Türkiye, Gürcstan ve Azerbaycan cumhurbaşkanlarının dün Kars’ta başlattıkları demiryolu projesi, bu üç ülkenin Kafkaslardaki işbirliği zincirine yeni bir halka ekledi. Türkiye, Gürcistan ve Azerbaycan, Sovyetler Birliği’nin 1991’deki yıkılışından bu yana yalnızca siyasi ilişkilerini geliştirmekle kalmıyor, bu gelişmeyi ekonomik ve stratejik projelerle güçlendiriyorlar.
Sovyetlerin dağılmasının ardında üç ülkenin başındaki tecrübeli liderler; Süleyman Demirel, Eduard Şvardnadze ve Haydar Aliyev tarafından başlatılan işbirliği, günümüzde Abdullah Gül, Mihail Saakaşvili ve İlham Aliyev tarafından sürdürülüyor.
Dün başlatılan Bakü-Tiflis-Kars demiryolu projesi, Bakü-Tiflis-Ceyhan ham petrol boru hattı ve Şahdeniz doğalgaz boru hattı ardından üç ülkenin ortaklaşa vücuda getirdiği üçüncü stratejik ulaştırma rojesi olacak. BTC ve Şahdeniz nasıl Hazar petrol ve gazının dünya pazarlarına çıkması için Rusya’ya alternatif bir enerji koridoru oluşturduysa, BTK demiryolu da Avrasya coğrafyasına yepyeni bir demiryolu koridoru açıyor. İstanbul Boğazı’nda inşaatı devam eden Marmaray projesiyle birlikte düşünüldüğünde, aslında 105 kilometrelik kısa bir demiryolu bağlantısı olan BTK, Pasifik Okyanusu kıyısında diyelim Şangay limanından Atlantik Okyanusu’na, diyelim Londra’ya kadar kesintisiz insan ve yük taşımacılığına imkân verecek.

[Verilen Malzeme]:

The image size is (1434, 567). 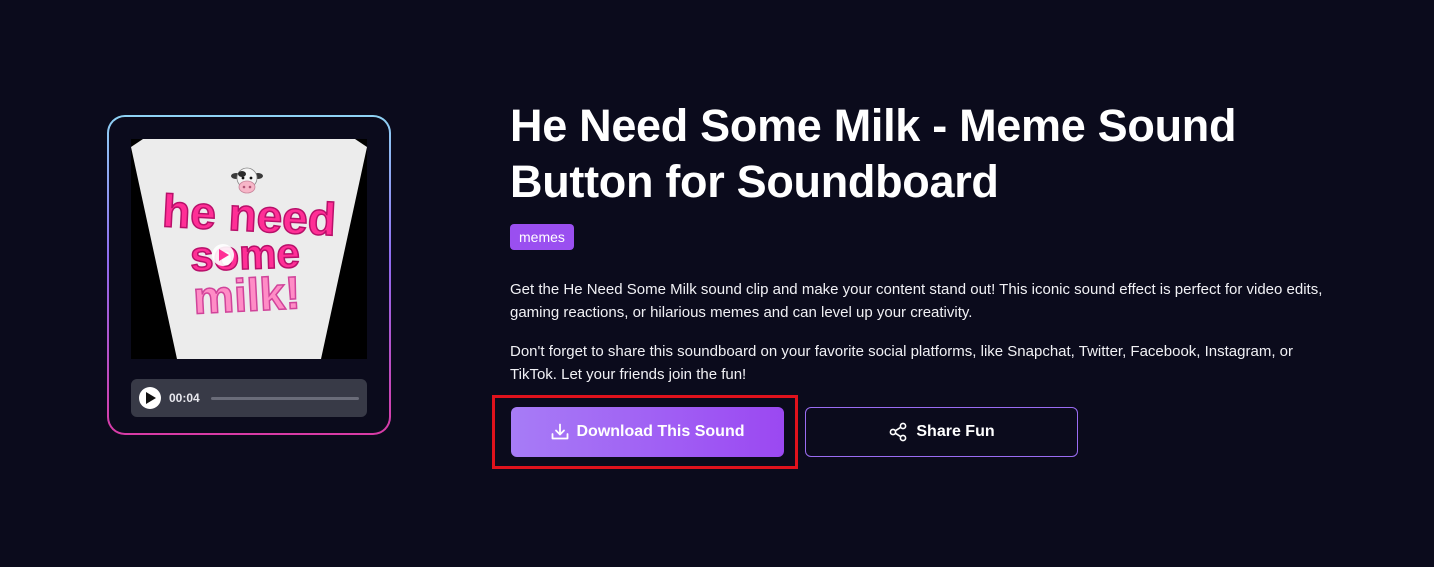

[Yapılacaklar]:
A - Demiryolu projesiyle ilgili metinde "Dün başlatılan Bakü-Tiflis-Kars" ifadesinden başlayıp "taşımacılığına imkân verecek." ifadesi de dahil olmak üzere o kısmı, "Şangay" yerine "Tiencin" koyarak yeniden yazın.
B - Bakü-Tiflis-Kars demiryolu projesini anlatan metni son cümlesinden sonra sürdürün.

[Verilen Yanıtlar]:
A -
Dün başlatılan Bakü-Tiflis-Kars demiryolu projesi, Bakü-Tiflis-Ceyhan ham petrol boru hattı ve Şahdeniz doğalgaz boru hattı ardından üç ülkenin ortaklaşa vücuda getirdiği üçüncü stratejik ulaştırma rojesi olacak. BTC ve Şahdeniz nasıl Hazar petrol ve gazının dünya pazarlarına çıkması için Rusya’ya alternatif bir enerji koridoru oluşturduysa, BTK demiryolu da Avrasya coğrafyasına yepyeni bir demiryolu koridoru açıyor. İstanbul Boğazı’nda inşaatı devam eden Marmaray projesiyle birlikte düşünüldüğünde, aslında 105 kilometrelik kısa bir demiryolu bağlantısı olan BTK, Pasifik Okyanusu kıyısında diyelim Tiencin limanından Atlantik Okyanusu’na, diyelim Londra’ya kadar kesintisiz insan ve yük taşımacılığına imkân verecek.

B -
Bunun getireceği yalnız ticaret ve sanayi değil, turizm imkânları da var. Avraysa coğrafyasının kuzeyinde işleyen dev Trans-Sibirya hattına ek olarak güneyinde de eski İpek Yolu’ndan ilham alan bu hat yeni ufuklar açabilir.
Türkiye’nin Azerbaycan ve Gürcistan ile ortaklığı geliştikçe, bölgeye daha fazla zenginlik geliyor. Barış ve işbirliği refah getiriyor. Azerbaycan’ın kendi petrolünü ve gazını dilediğince satması ülkeye yalnız zenginlik değil, özgüven de getiriyor.
Türkiye-Azerbaycan-Gürcistan dostluk ve işbirliğinin artması, bu işbirliğinin dışında kalan Ermenistan’ın içine kapanmasına, depresyona girmesine neden oluyor.
ABD’deki siyasi atmosferin, Kasım 2008 seçimlerini kim kazanırsa kazansız Ermeni soykırım iddialarına Kongre’de güç katacağı tezleri Ermeni diyasporasının kendisini ideolojik olarak olduğundan da güçlü hissetmesine yol açıyor. Ama bu sanal gücün, Ermenistan’a bir faydası olmuyor.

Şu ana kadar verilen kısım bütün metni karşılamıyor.